For calculous cholecystitis, Dr. Riaz recommends dual cholecystoduodenal stenting, where a stent is placed from the gallbladder into the duodenum. Using double stents allows passage of the bile and reduces the risk for occlusion.

Data from his institution support this approach (J Vasc Interv Radiol 2023;34[4]:669-676). In the study, percutaneous cystic duct interventions were attempted in 17 patients deemed unfit for surgery who had previously undergone percutaneous cholecystostomies for acute calculous cholecystitis. Fifteen procedures to cross the cystic duct were technically successful; 13 patients underwent successful placement of dual cholecystoduodenal stents. The one-year patency rate in the group was 77%.

For patients in whom the cystic duct cannot be crossed, Dr. Riaz and his colleagues employ a system in which they inflate the gallbladder from the skin side and use ultrasound guidance to place a LAMS.

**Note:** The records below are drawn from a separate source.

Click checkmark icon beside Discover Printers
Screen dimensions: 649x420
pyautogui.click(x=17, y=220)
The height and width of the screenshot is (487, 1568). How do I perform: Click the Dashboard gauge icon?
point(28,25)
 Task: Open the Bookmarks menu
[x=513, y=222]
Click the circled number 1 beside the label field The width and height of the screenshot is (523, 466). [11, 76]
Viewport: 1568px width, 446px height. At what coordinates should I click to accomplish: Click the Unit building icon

“The whole reason to do this is to get patients drain-free,” he said.

This technique was supported in a 2020 study of 80 consecutive patients with acute calculous cholecystitis at high risk for cholecystectomy (Gut 2020;69[6]:1085-1091). The participants underwent either endoscopic ultrasound–guided gallbladder drainage or percutaneous cholecystostomy. The investigation found that the ultrasound-guided approach significantly reduced a number of adverse end points, including one-year adverse events, re-interventions after 30 days, unplanned readmissions and recurrent cholecystitis.

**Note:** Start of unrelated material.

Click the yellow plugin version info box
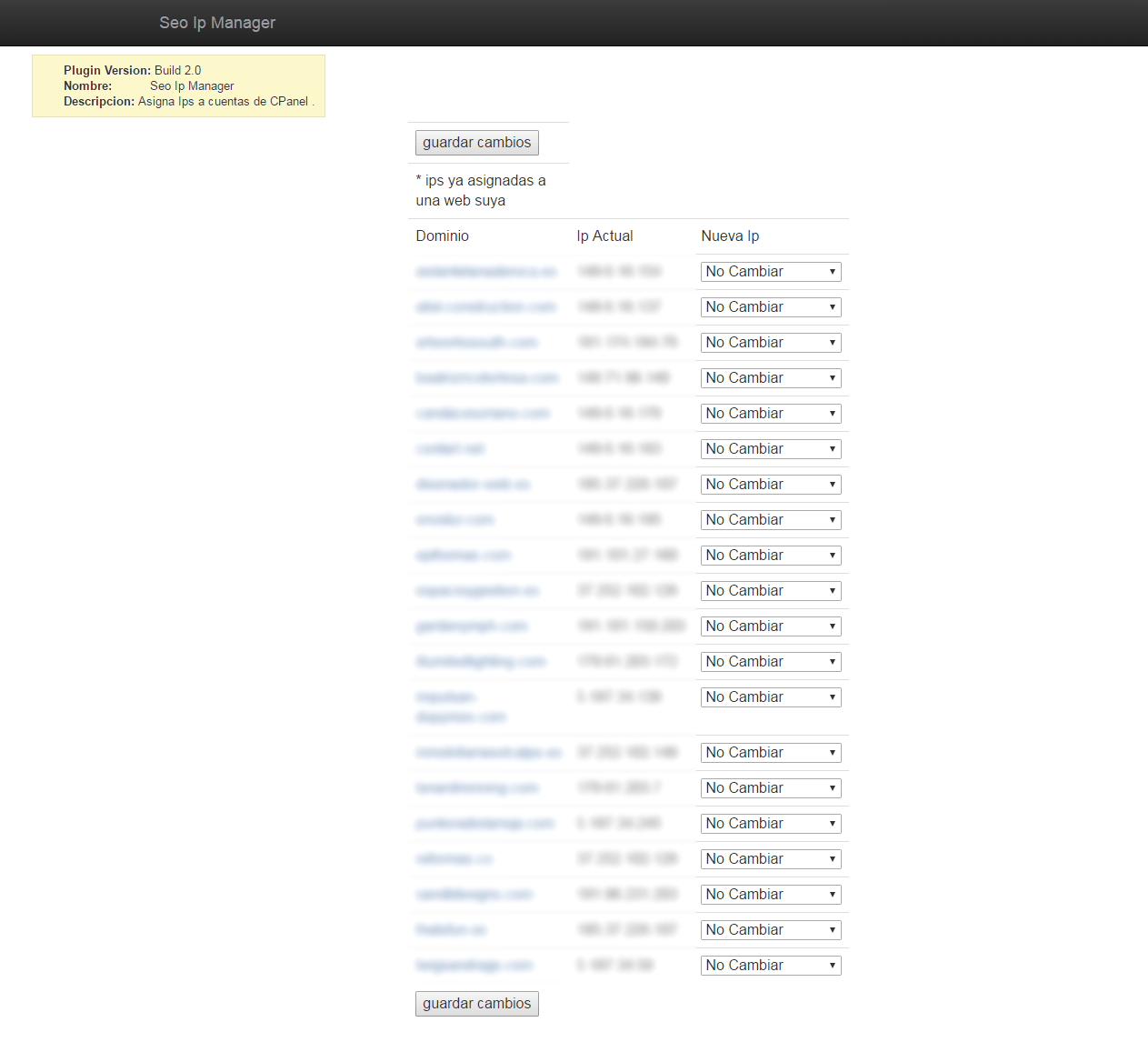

“It’s important to understand that adverse events such as leakage from the skin and pain are going to be much higher with percutaneous cholecystostomy,” Dr. Riaz added. “So, if you have a patient that is a LAMS candidate, they should get LAMS because they won’t have those complications.”

No procedure is without the possibility of complication, and cholecystoduodenal stenting is no different. To address the possibility of pancreatitis, Dr. Riaz and his colleagues have started administering prophylactic rectal indomethacin (Lancet 2016;387[10035]:2293-2301) and Ringer’s lactate (Eur J Gastroenterol Hepatol 2022;34[7]:751-756). Another potential complication is perforation of the gallbladder, so Dr. Riaz urged care when insufflating the gallbladder, particularly in patients with perforated cholecystitis.

Finally, Dr. Riaz noted that percutaneous approaches can also be used for gallstones that are unrelated to the gallbladder. He and his colleagues have used such approaches in patients with post–liver transplant hepatolithiasis to remove gallstones and ablate benign strictures at the hepaticojejunostomy. Percutaneous approaches can be used in patients with recurrent abscesses after cholecystectomy.

“I think it’s important to get your interventional radiology colleagues involved so that they can target this abscess with the intent to go in with the camera and take the stones out,” he noted.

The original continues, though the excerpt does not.